Declining implementation and operation costs changed the future of emerging marketplaces. Technology partners that experienced the ups and downs of the early rollouts have spent the last decade developing and improving marketplace solutions. Experienced, modified off-the-shelf (MOTS) solutions reduce risk and save both time and money.

Avoiding the Appeal of Custom Solutions for Old Problems

As new agencies get involved with selling and managing health insurance, the upfront cost of implementing the needed technology can be daunting. Additionally, piecing together a custom solution can dramatically increase an agency’s tech debt due to the unexpected issues that arise with new technology.

30 percent of CIOs estimate that “more than 20 percent of their technical budget ostensibly dedicated to new products is diverted to resolving issues related to tech debt.” Tech debt continues to climb across all industries. The surveyed CIOs calculated that tech debt amounts to 20 to 40 percent of the total value of the technology stack.

One large insurance company reported that tech debt amounted to 15 to 60 percent of every dollar spent on IT. This additional spend had not been accounted for in the initial business cases.

 To avoid the astronomical cost of continuously resolving issues that arise from untested, custom technology stacks, emerging marketplaces can implement MOTS solutions utilized by federal and state exchanges.

Partnering with Experienced Technology Vendors for a Better Member Experience at Lower Costs

For a seamless implementation, emerging marketplaces can consider combining Medicare and FEHB through a centralized enrollment platform that leverages existing technology and cloud infrastructure.

An adaptable architectural design and a ready-to-deploy Azure workloads mitigate risks that are prevalent when using antiquated solutions – ensuring on-time, effective delivery and deployment.

Softheon’s MOTS solution can be fully configured to meet the needs and requirements of any marketplace initiative. Softheon’s core offerings are built on a flexible, adaptable, and scalable microservices architecture enabling configurations without any hard coding.
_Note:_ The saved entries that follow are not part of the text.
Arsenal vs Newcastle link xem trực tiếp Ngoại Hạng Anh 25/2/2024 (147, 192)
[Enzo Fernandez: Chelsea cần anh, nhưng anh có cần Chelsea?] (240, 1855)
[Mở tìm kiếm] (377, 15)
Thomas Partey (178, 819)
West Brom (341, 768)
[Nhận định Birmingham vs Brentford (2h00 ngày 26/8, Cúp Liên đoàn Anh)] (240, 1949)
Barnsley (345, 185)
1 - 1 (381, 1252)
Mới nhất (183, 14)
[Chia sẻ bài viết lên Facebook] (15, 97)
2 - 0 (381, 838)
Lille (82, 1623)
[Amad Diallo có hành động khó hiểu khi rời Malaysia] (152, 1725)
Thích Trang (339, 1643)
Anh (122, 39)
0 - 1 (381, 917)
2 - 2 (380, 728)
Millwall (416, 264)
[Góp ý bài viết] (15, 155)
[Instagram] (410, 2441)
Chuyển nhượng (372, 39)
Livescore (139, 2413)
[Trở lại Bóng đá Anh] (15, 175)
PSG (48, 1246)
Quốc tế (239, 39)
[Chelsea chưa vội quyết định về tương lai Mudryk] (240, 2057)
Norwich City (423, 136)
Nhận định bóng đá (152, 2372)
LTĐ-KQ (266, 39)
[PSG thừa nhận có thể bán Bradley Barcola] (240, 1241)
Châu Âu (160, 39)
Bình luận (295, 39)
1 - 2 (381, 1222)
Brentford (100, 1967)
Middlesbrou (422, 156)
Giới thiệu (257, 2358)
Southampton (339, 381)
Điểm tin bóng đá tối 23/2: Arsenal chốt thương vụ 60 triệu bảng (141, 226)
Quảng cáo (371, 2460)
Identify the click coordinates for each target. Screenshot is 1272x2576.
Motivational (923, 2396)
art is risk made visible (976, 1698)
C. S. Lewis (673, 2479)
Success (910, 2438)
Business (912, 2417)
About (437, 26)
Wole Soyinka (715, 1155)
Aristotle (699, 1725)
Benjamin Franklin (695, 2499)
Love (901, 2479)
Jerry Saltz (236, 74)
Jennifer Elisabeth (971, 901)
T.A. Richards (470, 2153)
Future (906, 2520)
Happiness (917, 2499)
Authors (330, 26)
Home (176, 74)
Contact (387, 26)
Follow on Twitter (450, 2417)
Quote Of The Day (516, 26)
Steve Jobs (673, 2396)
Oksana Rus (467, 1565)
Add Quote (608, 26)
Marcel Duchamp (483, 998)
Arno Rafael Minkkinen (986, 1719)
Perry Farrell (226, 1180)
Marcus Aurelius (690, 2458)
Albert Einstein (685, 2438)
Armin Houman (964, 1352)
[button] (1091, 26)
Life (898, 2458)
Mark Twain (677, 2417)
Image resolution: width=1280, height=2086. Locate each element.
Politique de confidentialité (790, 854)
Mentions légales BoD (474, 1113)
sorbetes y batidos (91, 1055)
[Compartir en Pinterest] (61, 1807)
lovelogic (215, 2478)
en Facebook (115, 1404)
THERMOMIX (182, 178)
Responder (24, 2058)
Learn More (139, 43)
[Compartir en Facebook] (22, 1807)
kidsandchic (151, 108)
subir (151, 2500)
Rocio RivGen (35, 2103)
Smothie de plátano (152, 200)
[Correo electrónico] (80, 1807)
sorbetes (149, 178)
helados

Payers that utilize Softheon’s marketplace offering saw:

  • Member Retention: 11.8 percent increase in member retention compared to the industry average.
  • Member Effectuation: 2 percent increase in member effectuation rates compared to the industry average.
  • Build vs Buy: Reduced estimated deployment time by 73 percent compared to an internally-built solution.
  • Operational Cost Savings: 9.75 ROI in cost savings from outsourcing Marketplace solutions to Softheon.

Softheon’s History as a Marketplace Technology Partner

Softheon is a leader in the enrollment and payment processing space, with 22 years of direct experience serving federal and state government agencies with enrollment, premium administration, reconciliation, and ongoing data analytics and reporting support. Softheon works with 90+ carriers and government agencies, including the Centers for Medicare and Medicaid Services (CMS) and nine state agencies, enrolling more than 20 million consumers and processing $25+ billion in payments since the inception of the ACA. Established integration points mean near-real-time access to third-party agencies like CMS and a proven ability to execute Medicare integration.